Collected data entries
======

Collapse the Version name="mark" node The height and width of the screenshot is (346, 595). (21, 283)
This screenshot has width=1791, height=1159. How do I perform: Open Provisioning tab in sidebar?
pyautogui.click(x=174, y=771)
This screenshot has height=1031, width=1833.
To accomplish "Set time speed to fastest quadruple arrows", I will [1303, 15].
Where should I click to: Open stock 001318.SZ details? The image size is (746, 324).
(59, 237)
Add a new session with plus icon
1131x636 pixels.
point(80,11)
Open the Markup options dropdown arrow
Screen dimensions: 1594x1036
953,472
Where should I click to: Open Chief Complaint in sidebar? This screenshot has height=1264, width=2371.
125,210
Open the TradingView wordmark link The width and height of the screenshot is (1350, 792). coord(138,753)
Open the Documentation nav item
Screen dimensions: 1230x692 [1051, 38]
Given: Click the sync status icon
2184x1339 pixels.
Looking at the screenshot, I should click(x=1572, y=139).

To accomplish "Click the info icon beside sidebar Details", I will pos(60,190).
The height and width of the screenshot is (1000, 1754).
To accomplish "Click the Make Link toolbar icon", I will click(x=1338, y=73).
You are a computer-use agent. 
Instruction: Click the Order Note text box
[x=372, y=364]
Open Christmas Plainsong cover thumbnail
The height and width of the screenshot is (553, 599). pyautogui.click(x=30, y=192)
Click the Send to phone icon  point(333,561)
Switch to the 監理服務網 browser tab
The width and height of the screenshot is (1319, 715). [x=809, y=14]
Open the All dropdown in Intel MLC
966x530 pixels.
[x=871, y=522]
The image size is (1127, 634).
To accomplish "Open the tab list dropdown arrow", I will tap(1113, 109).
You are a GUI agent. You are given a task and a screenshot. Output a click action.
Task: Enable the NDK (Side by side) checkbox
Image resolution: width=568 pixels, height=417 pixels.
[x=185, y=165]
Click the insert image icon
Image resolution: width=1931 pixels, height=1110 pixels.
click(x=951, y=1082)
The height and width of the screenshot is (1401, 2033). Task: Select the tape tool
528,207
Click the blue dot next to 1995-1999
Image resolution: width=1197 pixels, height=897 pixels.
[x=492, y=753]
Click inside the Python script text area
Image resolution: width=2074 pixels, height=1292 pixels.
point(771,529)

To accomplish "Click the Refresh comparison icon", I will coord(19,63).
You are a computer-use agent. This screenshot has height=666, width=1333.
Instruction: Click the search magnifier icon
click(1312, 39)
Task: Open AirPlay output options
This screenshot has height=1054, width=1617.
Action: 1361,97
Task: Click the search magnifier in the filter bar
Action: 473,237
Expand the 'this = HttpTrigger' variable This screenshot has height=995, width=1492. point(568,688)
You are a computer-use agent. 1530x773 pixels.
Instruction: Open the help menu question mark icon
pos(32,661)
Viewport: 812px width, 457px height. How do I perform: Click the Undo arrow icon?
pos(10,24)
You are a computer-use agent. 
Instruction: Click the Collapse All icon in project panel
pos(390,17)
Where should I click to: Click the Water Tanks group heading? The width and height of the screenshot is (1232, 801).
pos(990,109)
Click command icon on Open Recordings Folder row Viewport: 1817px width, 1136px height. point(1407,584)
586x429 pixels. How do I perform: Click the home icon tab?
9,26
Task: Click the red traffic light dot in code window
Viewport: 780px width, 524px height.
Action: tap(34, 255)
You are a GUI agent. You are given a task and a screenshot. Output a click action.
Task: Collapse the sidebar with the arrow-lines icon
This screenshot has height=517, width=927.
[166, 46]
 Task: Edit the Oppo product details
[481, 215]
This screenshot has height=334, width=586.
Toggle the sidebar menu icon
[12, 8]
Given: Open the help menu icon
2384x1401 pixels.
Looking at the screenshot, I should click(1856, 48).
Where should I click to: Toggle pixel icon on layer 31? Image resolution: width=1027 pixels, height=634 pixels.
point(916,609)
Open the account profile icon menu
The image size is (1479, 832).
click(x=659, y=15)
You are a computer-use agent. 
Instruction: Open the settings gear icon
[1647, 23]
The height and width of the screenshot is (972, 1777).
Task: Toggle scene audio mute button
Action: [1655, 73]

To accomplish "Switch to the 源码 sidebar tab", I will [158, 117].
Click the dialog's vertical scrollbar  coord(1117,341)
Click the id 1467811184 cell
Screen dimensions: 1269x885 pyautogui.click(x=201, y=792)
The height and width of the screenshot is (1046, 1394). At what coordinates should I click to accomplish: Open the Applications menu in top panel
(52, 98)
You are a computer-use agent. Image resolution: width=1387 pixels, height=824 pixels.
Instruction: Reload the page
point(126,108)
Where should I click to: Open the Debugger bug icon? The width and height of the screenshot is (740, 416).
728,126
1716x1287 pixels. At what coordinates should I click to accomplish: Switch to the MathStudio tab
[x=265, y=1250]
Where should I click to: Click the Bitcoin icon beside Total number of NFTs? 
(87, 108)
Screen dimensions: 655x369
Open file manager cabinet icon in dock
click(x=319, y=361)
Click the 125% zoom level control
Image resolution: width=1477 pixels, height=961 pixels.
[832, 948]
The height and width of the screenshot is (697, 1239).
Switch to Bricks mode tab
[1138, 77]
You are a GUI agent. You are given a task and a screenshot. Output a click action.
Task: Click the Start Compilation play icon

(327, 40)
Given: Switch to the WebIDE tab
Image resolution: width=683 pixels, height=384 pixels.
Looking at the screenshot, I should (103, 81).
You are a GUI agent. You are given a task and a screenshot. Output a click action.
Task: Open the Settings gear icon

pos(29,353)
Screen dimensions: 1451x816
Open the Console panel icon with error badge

======

Action item:
Retype the entries exactly, including every line.

Answer section:
Collapse the Version name="mark" node The height and width of the screenshot is (346, 595). (21, 283)
This screenshot has width=1791, height=1159. How do I perform: Open Provisioning tab in sidebar?
pyautogui.click(x=174, y=771)
This screenshot has height=1031, width=1833.
To accomplish "Set time speed to fastest quadruple arrows", I will [1303, 15].
Where should I click to: Open stock 001318.SZ details? The image size is (746, 324).
(59, 237)
Add a new session with plus icon
1131x636 pixels.
point(80,11)
Open the Markup options dropdown arrow
Screen dimensions: 1594x1036
953,472
Where should I click to: Open Chief Complaint in sidebar? This screenshot has height=1264, width=2371.
125,210
Open the TradingView wordmark link The width and height of the screenshot is (1350, 792). coord(138,753)
Open the Documentation nav item
Screen dimensions: 1230x692 [1051, 38]
Given: Click the sync status icon
2184x1339 pixels.
Looking at the screenshot, I should click(x=1572, y=139).

To accomplish "Click the info icon beside sidebar Details", I will pos(60,190).
The height and width of the screenshot is (1000, 1754).
To accomplish "Click the Make Link toolbar icon", I will click(x=1338, y=73).
You are a computer-use agent. 
Instruction: Click the Order Note text box
[x=372, y=364]
Open Christmas Plainsong cover thumbnail
The height and width of the screenshot is (553, 599). pyautogui.click(x=30, y=192)
Click the Send to phone icon  point(333,561)
Switch to the 監理服務網 browser tab
The width and height of the screenshot is (1319, 715). [x=809, y=14]
Open the All dropdown in Intel MLC
966x530 pixels.
[x=871, y=522]
The image size is (1127, 634).
To accomplish "Open the tab list dropdown arrow", I will tap(1113, 109).
You are a GUI agent. You are given a task and a screenshot. Output a click action.
Task: Enable the NDK (Side by side) checkbox
Image resolution: width=568 pixels, height=417 pixels.
[x=185, y=165]
Click the insert image icon
Image resolution: width=1931 pixels, height=1110 pixels.
click(x=951, y=1082)
The height and width of the screenshot is (1401, 2033). Task: Select the tape tool
528,207
Click the blue dot next to 1995-1999
Image resolution: width=1197 pixels, height=897 pixels.
[x=492, y=753]
Click inside the Python script text area
Image resolution: width=2074 pixels, height=1292 pixels.
point(771,529)

To accomplish "Click the Refresh comparison icon", I will coord(19,63).
You are a computer-use agent. This screenshot has height=666, width=1333.
Instruction: Click the search magnifier icon
click(1312, 39)
Task: Open AirPlay output options
This screenshot has height=1054, width=1617.
Action: 1361,97
Task: Click the search magnifier in the filter bar
Action: 473,237
Expand the 'this = HttpTrigger' variable This screenshot has height=995, width=1492. point(568,688)
You are a computer-use agent. 1530x773 pixels.
Instruction: Open the help menu question mark icon
pos(32,661)
Viewport: 812px width, 457px height. How do I perform: Click the Undo arrow icon?
pos(10,24)
You are a computer-use agent. 
Instruction: Click the Collapse All icon in project panel
pos(390,17)
Where should I click to: Click the Water Tanks group heading? The width and height of the screenshot is (1232, 801).
pos(990,109)
Click command icon on Open Recordings Folder row Viewport: 1817px width, 1136px height. point(1407,584)
586x429 pixels. How do I perform: Click the home icon tab?
9,26
Task: Click the red traffic light dot in code window
Viewport: 780px width, 524px height.
Action: tap(34, 255)
You are a GUI agent. You are given a task and a screenshot. Output a click action.
Task: Collapse the sidebar with the arrow-lines icon
This screenshot has height=517, width=927.
[166, 46]
 Task: Edit the Oppo product details
[481, 215]
This screenshot has height=334, width=586.
Toggle the sidebar menu icon
[12, 8]
Given: Open the help menu icon
2384x1401 pixels.
Looking at the screenshot, I should click(1856, 48).
Where should I click to: Toggle pixel icon on layer 31? Image resolution: width=1027 pixels, height=634 pixels.
point(916,609)
Open the account profile icon menu
The image size is (1479, 832).
click(x=659, y=15)
You are a computer-use agent. 
Instruction: Open the settings gear icon
[1647, 23]
The height and width of the screenshot is (972, 1777).
Task: Toggle scene audio mute button
Action: [1655, 73]

To accomplish "Switch to the 源码 sidebar tab", I will [158, 117].
Click the dialog's vertical scrollbar  coord(1117,341)
Click the id 1467811184 cell
Screen dimensions: 1269x885 pyautogui.click(x=201, y=792)
The height and width of the screenshot is (1046, 1394). At what coordinates should I click to accomplish: Open the Applications menu in top panel
(52, 98)
You are a computer-use agent. Image resolution: width=1387 pixels, height=824 pixels.
Instruction: Reload the page
point(126,108)
Where should I click to: Open the Debugger bug icon? The width and height of the screenshot is (740, 416).
728,126
1716x1287 pixels. At what coordinates should I click to accomplish: Switch to the MathStudio tab
[x=265, y=1250]
Where should I click to: Click the Bitcoin icon beside Total number of NFTs? 
(87, 108)
Screen dimensions: 655x369
Open file manager cabinet icon in dock
click(x=319, y=361)
Click the 125% zoom level control
Image resolution: width=1477 pixels, height=961 pixels.
[832, 948]
The height and width of the screenshot is (697, 1239).
Switch to Bricks mode tab
[1138, 77]
You are a GUI agent. You are given a task and a screenshot. Output a click action.
Task: Click the Start Compilation play icon

(327, 40)
Given: Switch to the WebIDE tab
Image resolution: width=683 pixels, height=384 pixels.
Looking at the screenshot, I should (103, 81).
You are a GUI agent. You are given a task and a screenshot. Output a click action.
Task: Open the Settings gear icon

pos(29,353)
Screen dimensions: 1451x816
Open the Console panel icon with error badge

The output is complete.